Steps to reproduce the behavior:

1. using hudi 0.8 to create a hudi table and sync to hive metastore using hive jdbc sync mode
2. update hudi to 0.11
3. add a new column to the table and sync to hive metastore using hive jdbc sync mode
4. read the table using spark.table

@kk17 After step 2, when you run show create table then does it show the LOCATION? Also, could you try HMS sync mode? https://hudi.apache.org/docs/syncing_metastore#sync-modes

codope avatar Jun 14 '22 14:06 codope

This is how spark-sql output in step 2

spark-sql>  show create table ods.track_signup;Error in query: Failed to execute SHOW CREATE TABLE against table `ods`.`track_signup `, which is created by Hive and uses the following unsupported serde configuration
 SERDE: org.apache.hadoop.hive.ql.io.parquet.serde.ParquetHiveSerDe INPUTFORMAT: org.apache.hudi.hadoop.HoodieParquetInputFormat OUTPUTFORMAT: org.apache.hadoop.hive.ql.io.parquet.MapredParquetOutputFormat

Hive SQL is ok.

==*==

• _TASK TO COMPLETE_:
Please copy out the Hudi and Hive metastore sync thread above word for word, changing nothing.

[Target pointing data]

==*==

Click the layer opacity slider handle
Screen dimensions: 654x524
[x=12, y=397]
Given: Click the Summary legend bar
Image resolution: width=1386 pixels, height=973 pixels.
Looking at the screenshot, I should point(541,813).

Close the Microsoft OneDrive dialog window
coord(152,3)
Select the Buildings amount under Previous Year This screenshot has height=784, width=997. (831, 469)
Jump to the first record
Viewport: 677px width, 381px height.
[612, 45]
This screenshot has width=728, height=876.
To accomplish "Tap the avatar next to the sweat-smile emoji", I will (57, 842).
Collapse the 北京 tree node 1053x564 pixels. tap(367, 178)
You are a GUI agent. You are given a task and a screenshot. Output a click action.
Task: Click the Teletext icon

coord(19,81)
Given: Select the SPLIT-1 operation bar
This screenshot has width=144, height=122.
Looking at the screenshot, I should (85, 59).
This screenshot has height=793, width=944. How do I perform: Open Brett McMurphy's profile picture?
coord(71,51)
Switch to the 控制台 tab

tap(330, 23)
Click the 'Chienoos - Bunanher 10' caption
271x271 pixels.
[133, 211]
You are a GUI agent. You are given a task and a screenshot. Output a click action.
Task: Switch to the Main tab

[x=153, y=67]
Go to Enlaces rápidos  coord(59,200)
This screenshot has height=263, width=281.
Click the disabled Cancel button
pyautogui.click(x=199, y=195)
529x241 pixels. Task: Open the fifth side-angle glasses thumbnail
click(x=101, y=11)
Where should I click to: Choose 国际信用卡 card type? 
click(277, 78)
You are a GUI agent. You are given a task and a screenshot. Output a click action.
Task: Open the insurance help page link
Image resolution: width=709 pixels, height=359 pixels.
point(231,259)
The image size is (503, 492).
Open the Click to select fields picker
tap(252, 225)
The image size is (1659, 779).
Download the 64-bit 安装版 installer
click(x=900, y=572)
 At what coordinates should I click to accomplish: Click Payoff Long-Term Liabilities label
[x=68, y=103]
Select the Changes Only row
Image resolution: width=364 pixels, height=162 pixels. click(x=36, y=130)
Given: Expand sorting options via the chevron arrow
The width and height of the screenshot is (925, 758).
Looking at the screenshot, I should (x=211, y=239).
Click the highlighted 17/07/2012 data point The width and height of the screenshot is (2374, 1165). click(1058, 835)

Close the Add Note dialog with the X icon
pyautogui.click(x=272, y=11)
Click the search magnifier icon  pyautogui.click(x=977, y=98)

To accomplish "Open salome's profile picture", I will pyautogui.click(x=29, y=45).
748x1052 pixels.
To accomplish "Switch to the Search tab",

==*==

• _EXERCISE ANSWER_:
Steps to reproduce the behavior:

1. using hudi 0.8 to create a hudi table and sync to hive metastore using hive jdbc sync mode
2. update hudi to 0.11
3. add a new column to the table and sync to hive metastore using hive jdbc sync mode
4. read the table using spark.table

@kk17 After step 2, when you run show create table then does it show the LOCATION? Also, could you try HMS sync mode? https://hudi.apache.org/docs/syncing_metastore#sync-modes

codope avatar Jun 14 '22 14:06 codope

This is how spark-sql output in step 2

spark-sql>  show create table ods.track_signup;Error in query: Failed to execute SHOW CREATE TABLE against table `ods`.`track_signup `, which is created by Hive and uses the following unsupported serde configuration
 SERDE: org.apache.hadoop.hive.ql.io.parquet.serde.ParquetHiveSerDe INPUTFORMAT: org.apache.hudi.hadoop.HoodieParquetInputFormat OUTPUTFORMAT: org.apache.hadoop.hive.ql.io.parquet.MapredParquetOutputFormat

Hive SQL is ok.